AIM: Reproduce every one of the following items verbatim, keeping each line unchanged and in its original order.

Data for locating words and elements
_ _ _ _ _

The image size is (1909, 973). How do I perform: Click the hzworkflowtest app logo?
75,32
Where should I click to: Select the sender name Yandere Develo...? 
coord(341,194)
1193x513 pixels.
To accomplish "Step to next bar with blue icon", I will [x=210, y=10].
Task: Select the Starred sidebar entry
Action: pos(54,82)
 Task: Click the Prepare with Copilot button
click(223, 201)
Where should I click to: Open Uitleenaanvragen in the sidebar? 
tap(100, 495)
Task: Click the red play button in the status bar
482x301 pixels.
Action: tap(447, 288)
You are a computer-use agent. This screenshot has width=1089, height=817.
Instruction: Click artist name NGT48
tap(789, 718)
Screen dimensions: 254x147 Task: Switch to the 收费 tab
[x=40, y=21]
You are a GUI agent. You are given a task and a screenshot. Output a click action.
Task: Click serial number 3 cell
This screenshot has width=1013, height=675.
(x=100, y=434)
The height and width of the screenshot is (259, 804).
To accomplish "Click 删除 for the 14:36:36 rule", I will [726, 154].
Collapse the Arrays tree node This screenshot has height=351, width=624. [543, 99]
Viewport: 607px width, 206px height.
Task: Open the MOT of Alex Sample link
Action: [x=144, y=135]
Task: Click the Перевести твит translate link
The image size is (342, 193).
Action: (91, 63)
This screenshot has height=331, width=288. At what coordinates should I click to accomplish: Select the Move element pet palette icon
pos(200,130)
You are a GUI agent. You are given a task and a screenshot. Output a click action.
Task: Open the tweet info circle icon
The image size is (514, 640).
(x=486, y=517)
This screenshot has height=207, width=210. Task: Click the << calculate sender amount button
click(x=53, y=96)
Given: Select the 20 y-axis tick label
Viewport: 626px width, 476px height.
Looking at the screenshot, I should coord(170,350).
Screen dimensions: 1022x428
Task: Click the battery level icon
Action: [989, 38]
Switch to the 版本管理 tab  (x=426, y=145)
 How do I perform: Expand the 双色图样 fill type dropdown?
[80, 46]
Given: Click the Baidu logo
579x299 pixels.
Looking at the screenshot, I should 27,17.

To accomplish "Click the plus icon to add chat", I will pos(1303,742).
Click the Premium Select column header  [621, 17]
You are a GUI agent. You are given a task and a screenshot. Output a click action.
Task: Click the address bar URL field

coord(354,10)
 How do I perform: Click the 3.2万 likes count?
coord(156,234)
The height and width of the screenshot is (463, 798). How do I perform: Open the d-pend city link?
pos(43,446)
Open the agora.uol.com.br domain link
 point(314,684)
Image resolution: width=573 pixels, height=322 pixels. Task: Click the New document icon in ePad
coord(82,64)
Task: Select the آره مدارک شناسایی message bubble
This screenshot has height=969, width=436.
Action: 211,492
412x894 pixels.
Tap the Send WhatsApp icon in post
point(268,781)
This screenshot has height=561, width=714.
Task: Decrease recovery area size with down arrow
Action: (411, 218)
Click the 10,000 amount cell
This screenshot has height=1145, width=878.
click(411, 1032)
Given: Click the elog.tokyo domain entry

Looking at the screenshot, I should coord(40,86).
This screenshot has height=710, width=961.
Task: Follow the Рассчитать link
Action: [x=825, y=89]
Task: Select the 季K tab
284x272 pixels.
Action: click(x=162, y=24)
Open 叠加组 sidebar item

_ _ _ _ _

RESULT FOR THIS EXERCISE:
The image size is (1909, 973). How do I perform: Click the hzworkflowtest app logo?
75,32
Where should I click to: Select the sender name Yandere Develo...? 
coord(341,194)
1193x513 pixels.
To accomplish "Step to next bar with blue icon", I will [x=210, y=10].
Task: Select the Starred sidebar entry
Action: pos(54,82)
 Task: Click the Prepare with Copilot button
click(223, 201)
Where should I click to: Open Uitleenaanvragen in the sidebar? 
tap(100, 495)
Task: Click the red play button in the status bar
482x301 pixels.
Action: tap(447, 288)
You are a computer-use agent. This screenshot has width=1089, height=817.
Instruction: Click artist name NGT48
tap(789, 718)
Screen dimensions: 254x147 Task: Switch to the 收费 tab
[x=40, y=21]
You are a GUI agent. You are given a task and a screenshot. Output a click action.
Task: Click serial number 3 cell
This screenshot has width=1013, height=675.
(x=100, y=434)
The height and width of the screenshot is (259, 804).
To accomplish "Click 删除 for the 14:36:36 rule", I will [726, 154].
Collapse the Arrays tree node This screenshot has height=351, width=624. [543, 99]
Viewport: 607px width, 206px height.
Task: Open the MOT of Alex Sample link
Action: [x=144, y=135]
Task: Click the Перевести твит translate link
The image size is (342, 193).
Action: (91, 63)
This screenshot has height=331, width=288. At what coordinates should I click to accomplish: Select the Move element pet palette icon
pos(200,130)
You are a GUI agent. You are given a task and a screenshot. Output a click action.
Task: Open the tweet info circle icon
The image size is (514, 640).
(x=486, y=517)
This screenshot has height=207, width=210. Task: Click the << calculate sender amount button
click(x=53, y=96)
Given: Select the 20 y-axis tick label
Viewport: 626px width, 476px height.
Looking at the screenshot, I should coord(170,350).
Screen dimensions: 1022x428
Task: Click the battery level icon
Action: [989, 38]
Switch to the 版本管理 tab  (x=426, y=145)
 How do I perform: Expand the 双色图样 fill type dropdown?
[80, 46]
Given: Click the Baidu logo
579x299 pixels.
Looking at the screenshot, I should 27,17.

To accomplish "Click the plus icon to add chat", I will pos(1303,742).
Click the Premium Select column header  [621, 17]
You are a GUI agent. You are given a task and a screenshot. Output a click action.
Task: Click the address bar URL field

coord(354,10)
 How do I perform: Click the 3.2万 likes count?
coord(156,234)
The height and width of the screenshot is (463, 798). How do I perform: Open the d-pend city link?
pos(43,446)
Open the agora.uol.com.br domain link
 point(314,684)
Image resolution: width=573 pixels, height=322 pixels. Task: Click the New document icon in ePad
coord(82,64)
Task: Select the آره مدارک شناسایی message bubble
This screenshot has height=969, width=436.
Action: 211,492
412x894 pixels.
Tap the Send WhatsApp icon in post
point(268,781)
This screenshot has height=561, width=714.
Task: Decrease recovery area size with down arrow
Action: (411, 218)
Click the 10,000 amount cell
This screenshot has height=1145, width=878.
click(411, 1032)
Given: Click the elog.tokyo domain entry

Looking at the screenshot, I should coord(40,86).
This screenshot has height=710, width=961.
Task: Follow the Рассчитать link
Action: [x=825, y=89]
Task: Select the 季K tab
284x272 pixels.
Action: click(x=162, y=24)
Open 叠加组 sidebar item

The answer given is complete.